WHAT IS NEEDED -> Scan the entries that follow and work out how many lines contain "label". Give the number and nothing else.

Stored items

####

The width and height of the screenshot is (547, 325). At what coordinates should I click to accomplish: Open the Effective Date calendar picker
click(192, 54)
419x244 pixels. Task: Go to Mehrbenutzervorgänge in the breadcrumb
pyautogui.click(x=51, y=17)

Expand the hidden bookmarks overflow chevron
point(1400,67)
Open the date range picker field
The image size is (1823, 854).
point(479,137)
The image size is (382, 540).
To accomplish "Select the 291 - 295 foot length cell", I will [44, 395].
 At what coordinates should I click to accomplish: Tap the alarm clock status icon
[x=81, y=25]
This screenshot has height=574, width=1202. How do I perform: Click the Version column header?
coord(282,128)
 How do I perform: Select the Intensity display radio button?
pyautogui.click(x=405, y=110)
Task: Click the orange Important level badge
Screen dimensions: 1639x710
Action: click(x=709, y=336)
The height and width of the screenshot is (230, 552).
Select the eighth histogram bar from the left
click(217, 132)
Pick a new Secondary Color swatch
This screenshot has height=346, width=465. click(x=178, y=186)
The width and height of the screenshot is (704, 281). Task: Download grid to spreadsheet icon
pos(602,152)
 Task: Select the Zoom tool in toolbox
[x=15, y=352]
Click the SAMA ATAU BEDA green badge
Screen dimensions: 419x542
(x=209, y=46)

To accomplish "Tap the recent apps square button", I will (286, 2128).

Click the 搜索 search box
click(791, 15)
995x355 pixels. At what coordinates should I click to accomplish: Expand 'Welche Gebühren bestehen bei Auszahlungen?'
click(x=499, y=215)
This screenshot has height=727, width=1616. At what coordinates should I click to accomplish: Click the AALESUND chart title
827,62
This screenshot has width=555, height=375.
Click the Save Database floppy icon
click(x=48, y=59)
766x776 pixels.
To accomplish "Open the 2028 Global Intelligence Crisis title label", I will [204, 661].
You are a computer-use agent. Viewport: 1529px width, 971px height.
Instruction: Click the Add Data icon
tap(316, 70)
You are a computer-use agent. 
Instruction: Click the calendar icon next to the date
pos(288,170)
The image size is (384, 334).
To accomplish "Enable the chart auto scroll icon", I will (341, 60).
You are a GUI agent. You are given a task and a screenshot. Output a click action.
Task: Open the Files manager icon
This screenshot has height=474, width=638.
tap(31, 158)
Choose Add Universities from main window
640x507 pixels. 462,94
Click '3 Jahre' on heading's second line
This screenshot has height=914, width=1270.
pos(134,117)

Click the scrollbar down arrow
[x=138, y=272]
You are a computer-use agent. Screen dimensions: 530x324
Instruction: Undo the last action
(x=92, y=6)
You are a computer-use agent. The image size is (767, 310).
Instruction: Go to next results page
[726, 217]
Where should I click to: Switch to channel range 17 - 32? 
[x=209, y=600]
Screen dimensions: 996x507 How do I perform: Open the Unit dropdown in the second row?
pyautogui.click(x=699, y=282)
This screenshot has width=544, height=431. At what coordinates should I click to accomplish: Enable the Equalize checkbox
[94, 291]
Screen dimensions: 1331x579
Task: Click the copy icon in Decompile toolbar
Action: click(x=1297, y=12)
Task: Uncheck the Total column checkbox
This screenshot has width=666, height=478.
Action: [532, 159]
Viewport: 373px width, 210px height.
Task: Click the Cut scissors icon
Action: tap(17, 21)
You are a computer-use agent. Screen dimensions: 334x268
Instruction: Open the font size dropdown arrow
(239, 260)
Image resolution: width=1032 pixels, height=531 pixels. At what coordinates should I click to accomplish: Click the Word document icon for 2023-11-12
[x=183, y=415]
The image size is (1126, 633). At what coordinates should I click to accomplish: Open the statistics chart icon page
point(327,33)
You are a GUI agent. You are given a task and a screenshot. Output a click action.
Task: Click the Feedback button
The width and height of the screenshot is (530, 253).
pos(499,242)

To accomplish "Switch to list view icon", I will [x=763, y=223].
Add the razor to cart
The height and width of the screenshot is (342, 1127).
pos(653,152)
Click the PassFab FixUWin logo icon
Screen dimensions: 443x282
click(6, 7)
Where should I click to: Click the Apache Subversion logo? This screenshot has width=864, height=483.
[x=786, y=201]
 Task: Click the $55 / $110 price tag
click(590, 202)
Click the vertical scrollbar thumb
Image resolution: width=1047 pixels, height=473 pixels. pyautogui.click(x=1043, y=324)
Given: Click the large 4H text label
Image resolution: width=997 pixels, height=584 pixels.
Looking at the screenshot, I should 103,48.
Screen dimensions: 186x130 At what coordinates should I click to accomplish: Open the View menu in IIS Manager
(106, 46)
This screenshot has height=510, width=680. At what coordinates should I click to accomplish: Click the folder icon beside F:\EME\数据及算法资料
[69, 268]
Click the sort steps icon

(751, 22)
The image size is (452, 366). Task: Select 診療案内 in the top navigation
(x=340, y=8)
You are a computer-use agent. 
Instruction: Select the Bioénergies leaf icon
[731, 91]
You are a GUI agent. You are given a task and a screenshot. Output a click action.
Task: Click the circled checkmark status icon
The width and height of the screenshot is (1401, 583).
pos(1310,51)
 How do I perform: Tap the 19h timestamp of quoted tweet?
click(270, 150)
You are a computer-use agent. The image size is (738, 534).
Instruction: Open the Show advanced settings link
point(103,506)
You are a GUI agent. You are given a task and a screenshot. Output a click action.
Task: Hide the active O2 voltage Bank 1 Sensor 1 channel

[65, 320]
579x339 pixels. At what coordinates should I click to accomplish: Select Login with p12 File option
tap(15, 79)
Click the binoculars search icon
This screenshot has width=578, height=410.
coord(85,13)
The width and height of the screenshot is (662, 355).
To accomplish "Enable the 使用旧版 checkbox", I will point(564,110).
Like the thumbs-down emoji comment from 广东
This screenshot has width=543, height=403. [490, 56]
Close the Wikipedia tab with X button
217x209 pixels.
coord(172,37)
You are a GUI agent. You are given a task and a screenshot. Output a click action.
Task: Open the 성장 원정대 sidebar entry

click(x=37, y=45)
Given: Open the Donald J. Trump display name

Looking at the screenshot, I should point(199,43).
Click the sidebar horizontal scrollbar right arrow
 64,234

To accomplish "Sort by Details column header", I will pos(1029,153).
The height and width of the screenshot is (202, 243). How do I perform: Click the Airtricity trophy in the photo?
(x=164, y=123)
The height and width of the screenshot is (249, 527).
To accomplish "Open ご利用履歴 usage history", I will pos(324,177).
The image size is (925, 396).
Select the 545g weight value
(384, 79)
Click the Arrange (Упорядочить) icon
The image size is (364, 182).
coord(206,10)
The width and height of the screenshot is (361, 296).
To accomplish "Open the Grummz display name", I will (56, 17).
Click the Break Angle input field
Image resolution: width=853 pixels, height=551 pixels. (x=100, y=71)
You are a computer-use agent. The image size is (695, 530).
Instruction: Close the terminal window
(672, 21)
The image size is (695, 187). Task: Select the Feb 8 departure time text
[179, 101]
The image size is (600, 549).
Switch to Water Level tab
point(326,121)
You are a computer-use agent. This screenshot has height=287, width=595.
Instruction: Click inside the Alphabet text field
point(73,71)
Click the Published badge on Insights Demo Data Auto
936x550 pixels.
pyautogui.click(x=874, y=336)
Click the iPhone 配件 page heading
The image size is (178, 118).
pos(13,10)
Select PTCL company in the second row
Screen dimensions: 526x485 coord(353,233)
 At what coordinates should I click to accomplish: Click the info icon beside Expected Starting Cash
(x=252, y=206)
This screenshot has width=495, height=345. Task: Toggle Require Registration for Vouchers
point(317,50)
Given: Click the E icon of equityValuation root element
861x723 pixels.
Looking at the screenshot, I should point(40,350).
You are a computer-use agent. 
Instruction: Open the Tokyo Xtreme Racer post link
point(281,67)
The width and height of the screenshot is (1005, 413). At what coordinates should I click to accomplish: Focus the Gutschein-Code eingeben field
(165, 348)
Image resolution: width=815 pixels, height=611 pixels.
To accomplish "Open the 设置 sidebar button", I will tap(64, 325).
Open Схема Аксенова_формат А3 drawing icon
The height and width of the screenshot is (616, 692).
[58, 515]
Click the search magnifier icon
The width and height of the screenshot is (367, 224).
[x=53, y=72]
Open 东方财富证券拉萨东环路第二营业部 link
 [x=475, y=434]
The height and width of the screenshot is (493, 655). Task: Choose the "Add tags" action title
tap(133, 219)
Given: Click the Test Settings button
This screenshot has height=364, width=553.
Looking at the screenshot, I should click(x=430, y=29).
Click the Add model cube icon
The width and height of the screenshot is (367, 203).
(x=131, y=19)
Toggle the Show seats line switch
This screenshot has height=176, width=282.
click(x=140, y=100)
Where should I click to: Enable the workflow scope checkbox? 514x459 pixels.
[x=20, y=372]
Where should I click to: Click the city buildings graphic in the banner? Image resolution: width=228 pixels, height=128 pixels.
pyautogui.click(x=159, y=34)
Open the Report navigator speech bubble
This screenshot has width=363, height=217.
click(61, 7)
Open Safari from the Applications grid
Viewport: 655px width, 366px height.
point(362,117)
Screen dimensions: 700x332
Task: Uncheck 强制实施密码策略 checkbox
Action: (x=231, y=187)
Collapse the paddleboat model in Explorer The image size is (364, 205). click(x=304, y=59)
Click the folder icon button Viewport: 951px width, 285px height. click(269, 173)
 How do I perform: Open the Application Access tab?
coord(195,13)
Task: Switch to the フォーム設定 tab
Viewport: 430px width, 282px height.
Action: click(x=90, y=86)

####

OUTPUT FOR THIS EXERCISE -> 2